I look down, and when he tries to draw my mouth back to his for another kiss, I pull away.

“You should know I’m broke. I guess it’s not a secret, what with my truck battery and—and my empty fridge and all that shit. I, uh, could tell you my life story—the parts you don’t know—if you want to know why I’m such a fucking failure. But, I—”

“Coop,” he cuts in, and I let out a long breath and squeeze my eyes shut. “Coop, you’re... you’re not...”

I hear him sigh quietly, and he takes my hand and threads our fingers together. God, it feels good. I want to just hold onto his hand like this forever, I think. Forget about everything else. Ah, fuck, why’d I even start this conversation?

“Coop, I don’t think you’re a failure. And I do want to know you,” he says. His voice is soft and earnest, and it’s somehow soothing. “But I really, really don’t want you to feel embarrassed or less than or anything because of material shit or money or any of that. Really. That’s not what I care about.”

He brings my hand up to his mouth and kisses my knuckles. Fuck, I love that feeling. Then he pulls me back into another hug. His lips brush my cheek.

“I care about you. I love you,” he says. “All of you. Full fridge or not.”

He’s trying to get a laugh from me, but I’m not quite there yet. Everything wants to come out right now. All the shit that I am fucking embarrassed about. All the shit that he doesn’t know, because he wasn’t here. Because he hasn’t been here. And I probably shouldn’t let it. First date days should be happy, right? But I’m a dumbass, so of course I start talking again.

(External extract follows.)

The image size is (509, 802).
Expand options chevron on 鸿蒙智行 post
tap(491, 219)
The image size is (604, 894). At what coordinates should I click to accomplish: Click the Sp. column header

“I didn’t graduate high school.”

God, saying that out loud somehow really hurts. I know it’s because school and academics and all that had been so important to my mom, and that fact—the fact that I’d only gotten partway through my sophomore year—seems like the worst thing I could possibly admit. But Josh doesn’t react other than to brush his lips across my cheek again, giving me the strength to keep going.

“My mom moved us here to White Hills when she got too sick to drive to the hospital for her treatments. I had to take care of her, and after a few months, I couldn’t do that and go to school. She didn’t realize it, she was too sick. Fuck, she’d have been so fucking disappointed in me.”

That’s it. That’s the fucking honest truth. I’d told Mel the same thing. And Josh’s reaction is predictable, I guess.

“No, man. No, she loved you. I remember that more than anything else. Your mom—”

“She didn’t know. She didn’t fucking know. I didn’t lie, but I didn’t tell her either. She was too sick.” His arms tighten around me, and he doesn’t try to protest again, so I keep going. “She died just after my sixteenth birthday, and there was no money left, no savings, nothing. Everything she had went to pay her medical bills. I got kicked out of the apartment she’d been renting—and in the middle of fucking winter. If not for Mel giving me a job and Angie letting me stay at her place sometimes... And fuck, even still. I’m still fucking broke. Half the time, I barely have enough money to cover rent. I’ve got less than twenty dollars to my name right now, and—”

“Coop,” he says softly, and his lips press into my cheek again.